Have you noticed your puppy biting everything it comes across? This can be quite concerning to dog owners. However, it is usually completely normal.
Most of the time, it is simply a passing phase. Just like a baby, teething may cause itchy gums which prompt them to bite something for a little comfort.
Puppies also explore their surroundings at an early age using their mouths. But should biting be encouraged? No. As they grow older, constant biting may make them aggressive and generally hostile. They may even hurt kids in the process.
If you notice your puppy biting most things, including you or others, you should make sure to train them to stop biting.
This article will cover what to do and what not to do when training your puppy not to bite.
What To Do
1. Give it chew toys.
When puppies lack toys to play with, they redirect their attention to other objects that are present, including you.
It is prudent to give your puppy chew toys for teething to help it get through that phase without hurting anyone or getting hurt. As they get used to the toys, they will learn to avoid biting people completely.

━━━

— REQUIREMENTS —
Retype the part of the puppy biting text that opens with the words containing "If you notice" and closes with "not to bite.".

— DATASET EXTRACT —
━━━

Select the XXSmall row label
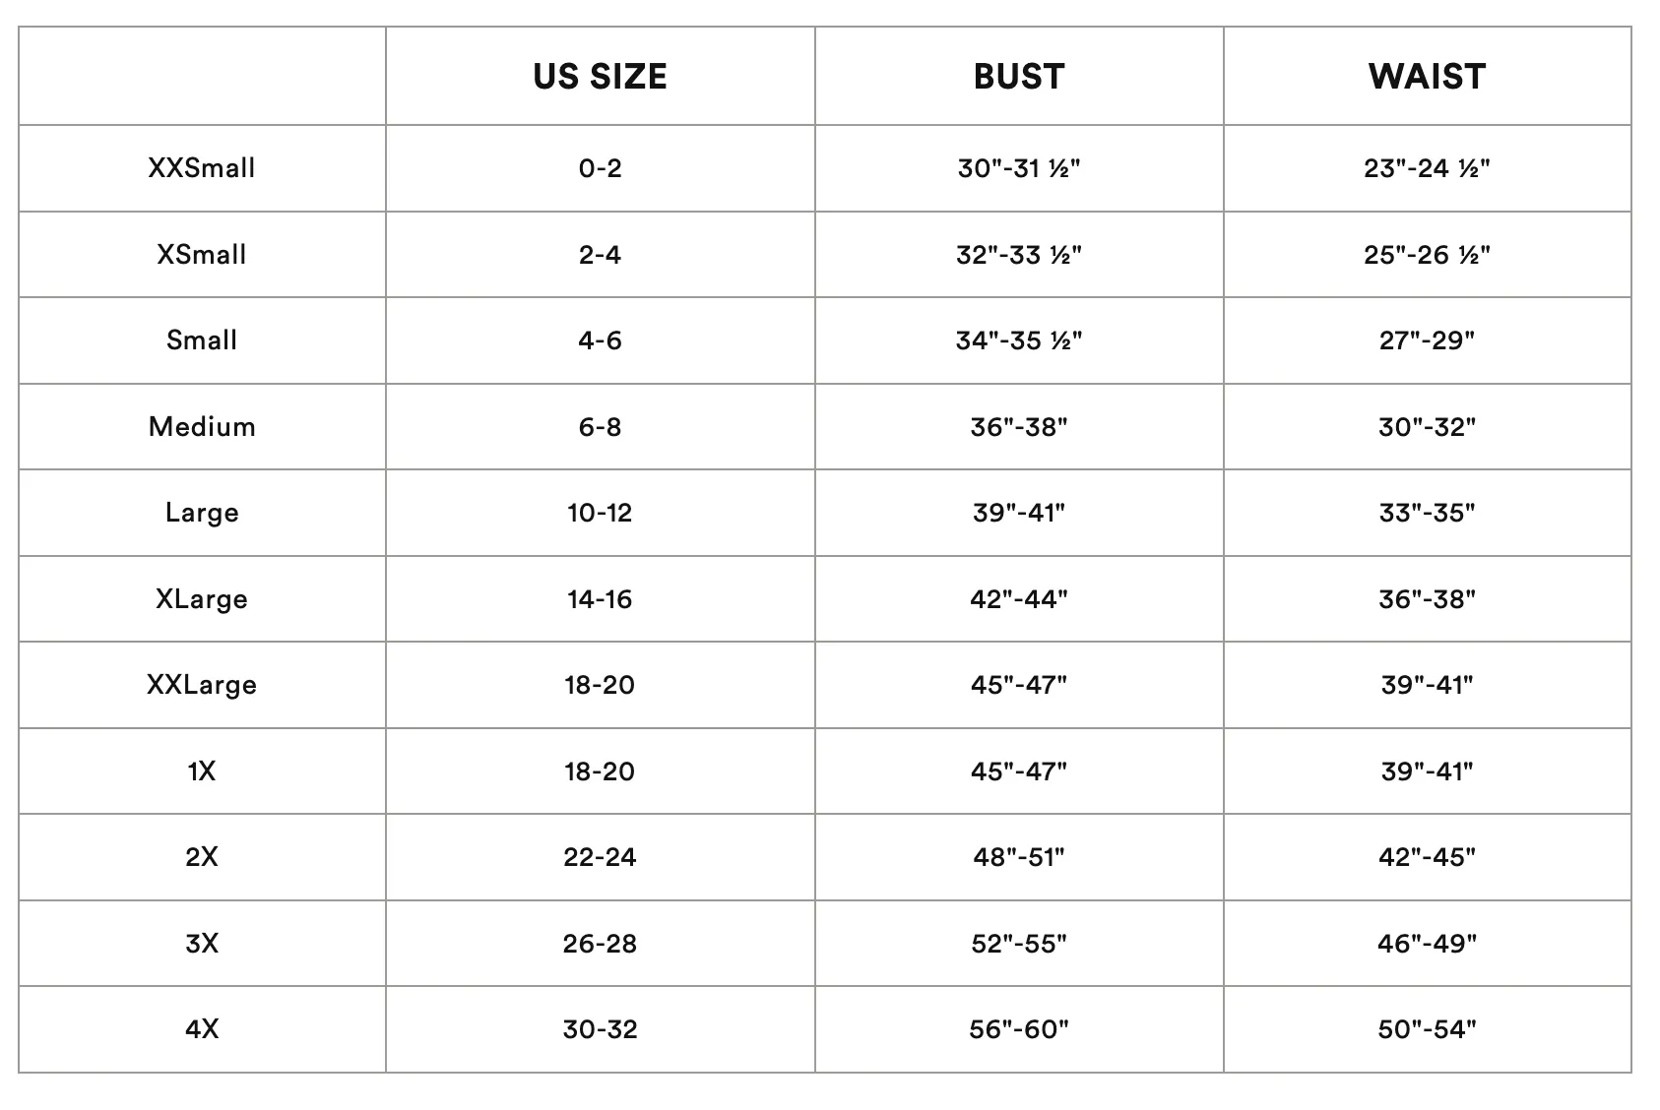pos(202,168)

━━━

— WRITTEN REPLY —
If you notice your puppy biting most things, including you or others, you should make sure to train them to stop biting.
This article will cover what to do and what not to do when training your puppy not to bite.